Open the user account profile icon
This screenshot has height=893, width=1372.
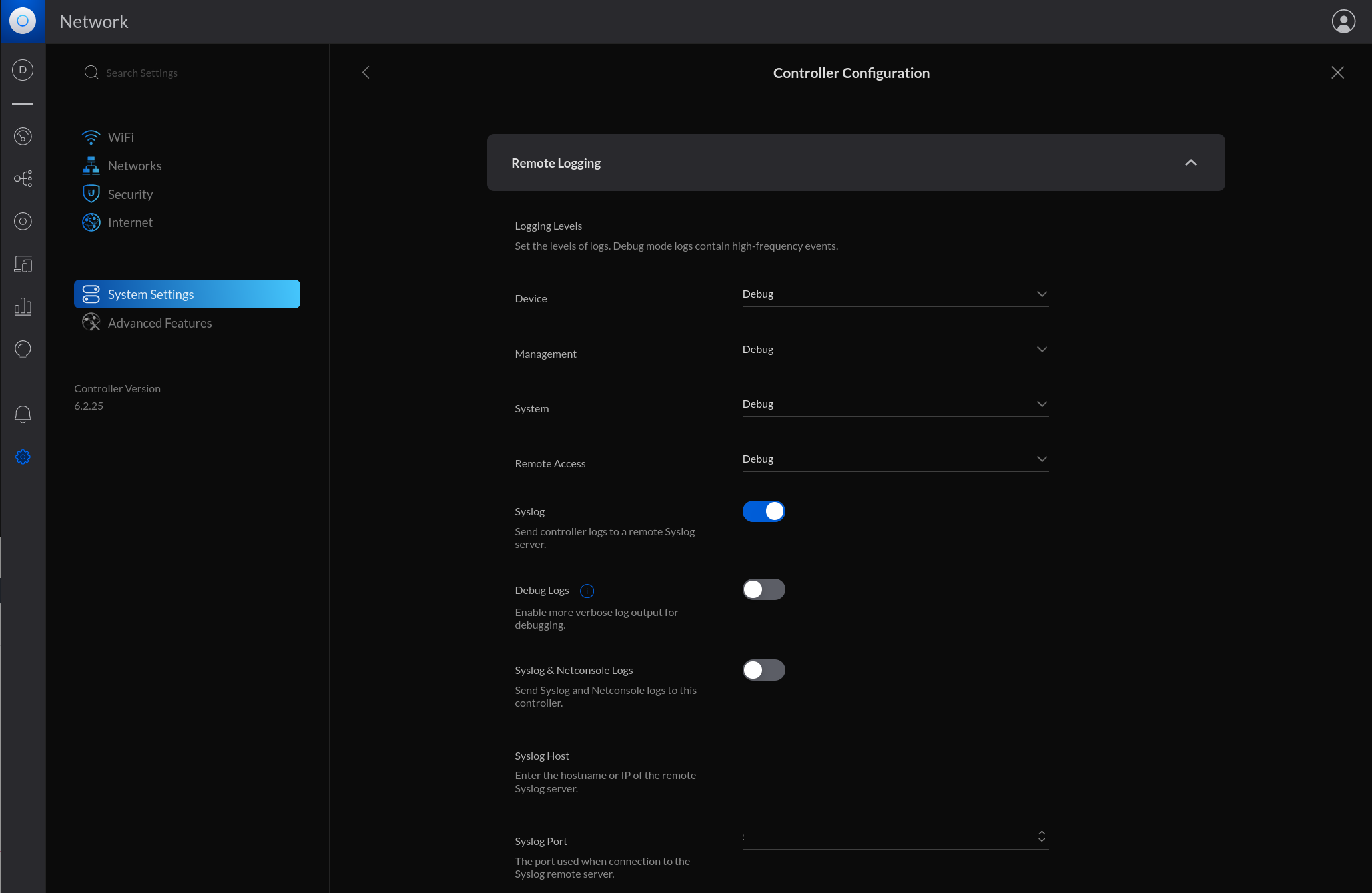click(x=1343, y=21)
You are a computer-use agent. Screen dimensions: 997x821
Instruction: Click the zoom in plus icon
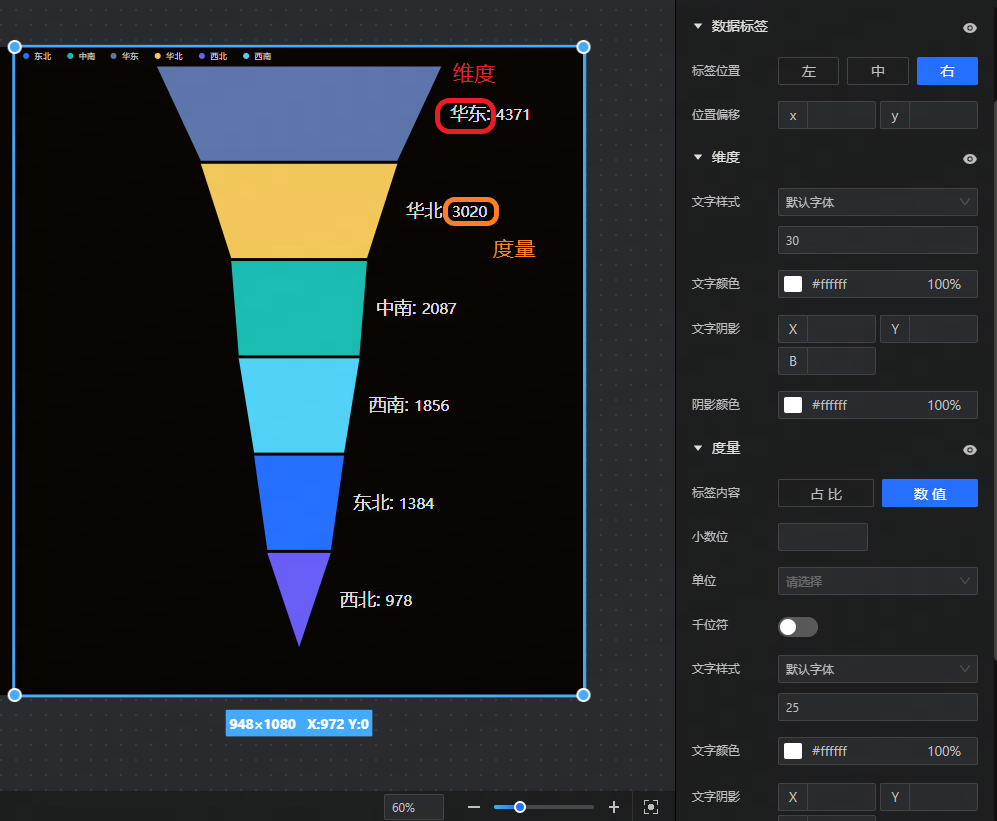tap(614, 807)
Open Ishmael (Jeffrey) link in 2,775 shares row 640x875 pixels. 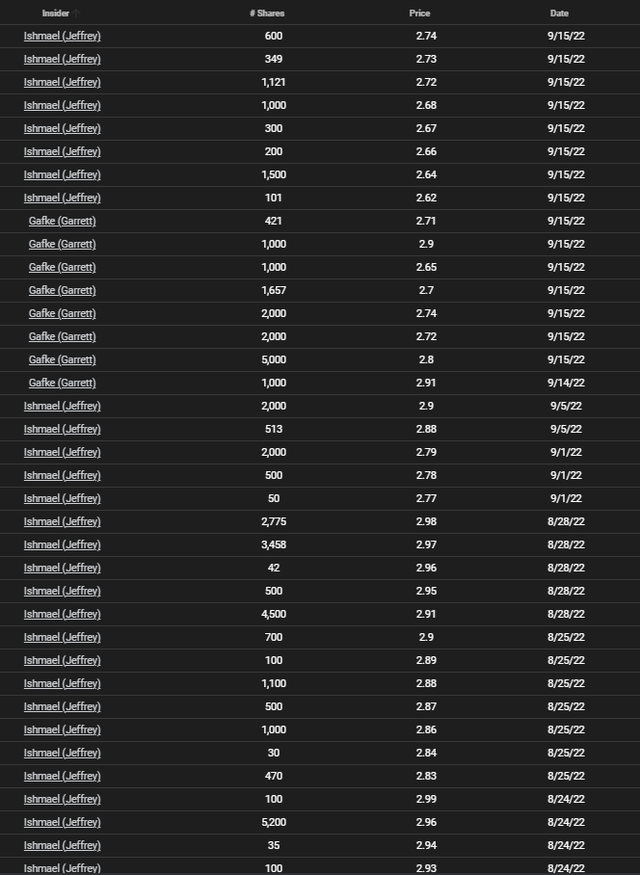click(x=62, y=522)
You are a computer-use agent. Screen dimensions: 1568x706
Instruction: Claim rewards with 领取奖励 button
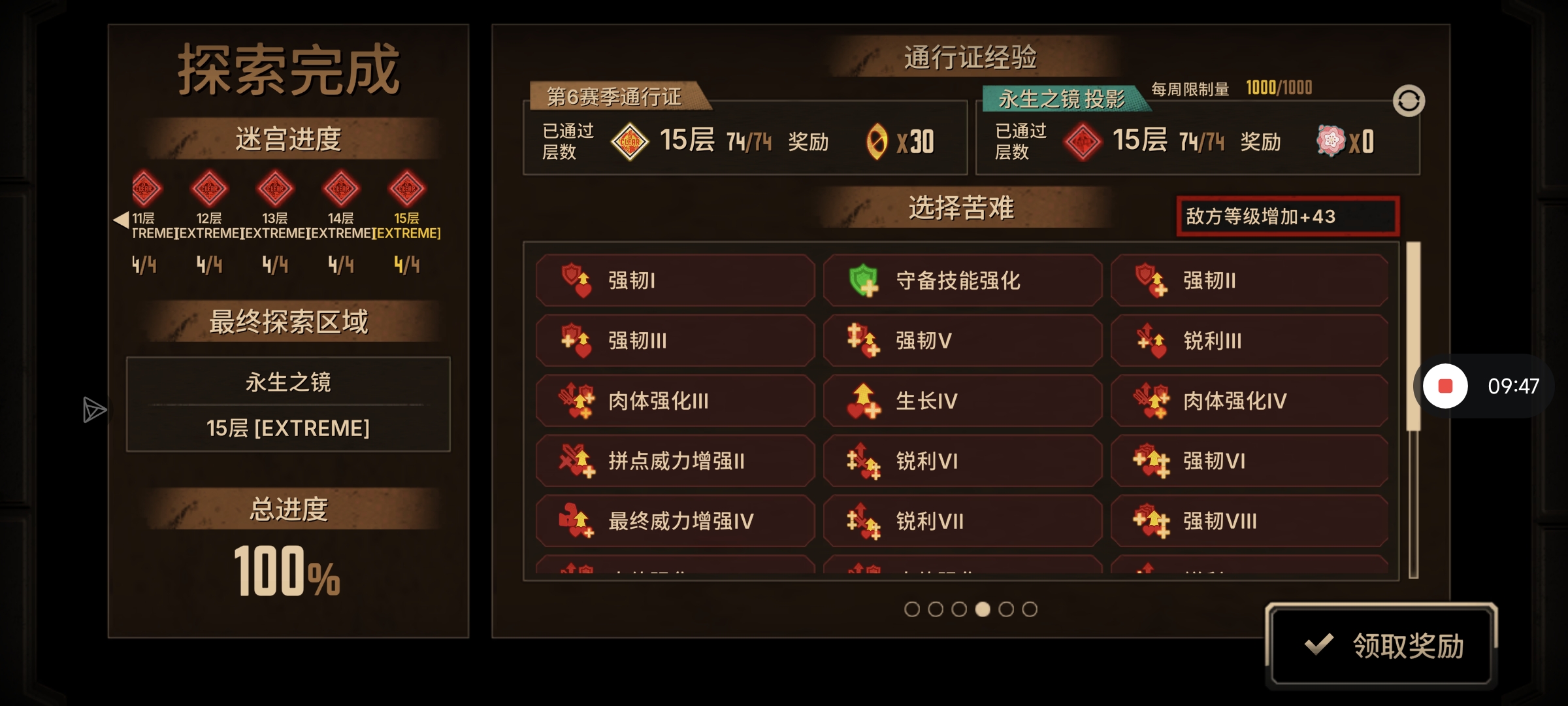click(1381, 646)
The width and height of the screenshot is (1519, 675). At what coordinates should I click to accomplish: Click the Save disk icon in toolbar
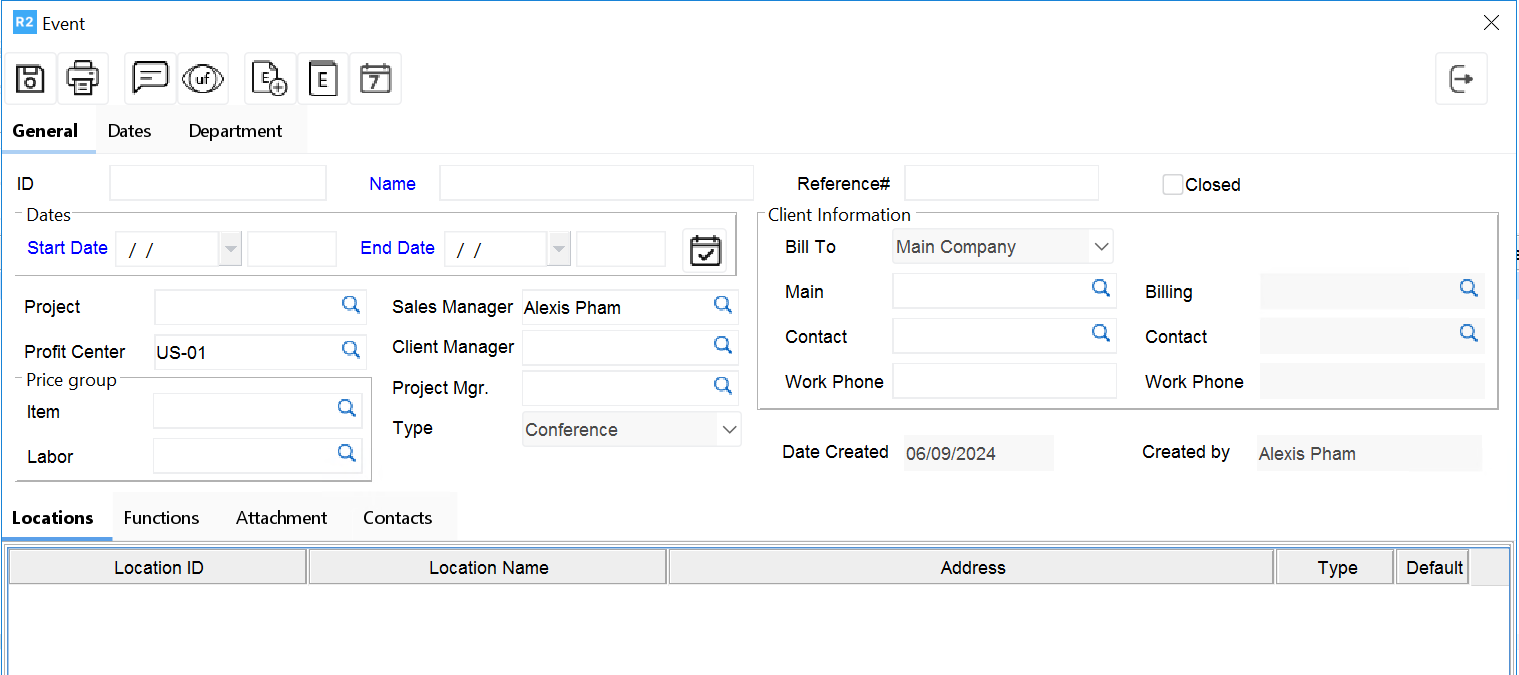tap(30, 79)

- [AIM OF THE EXERCISE]: Copy the listing word for word, starting at the line that contains "You are a computer-use agent. Screen dimensions: 1568x706" and ending at the last line of the listing, both included, but leave out the pictures.

- [SOLVED PROBLEM]:
You are a computer-use agent. Screen dimensions: 1568x706
Instruction: Claim rewards with 领取奖励 button
click(1381, 646)
The width and height of the screenshot is (1519, 675). At what coordinates should I click to accomplish: Click the Save disk icon in toolbar
tap(30, 79)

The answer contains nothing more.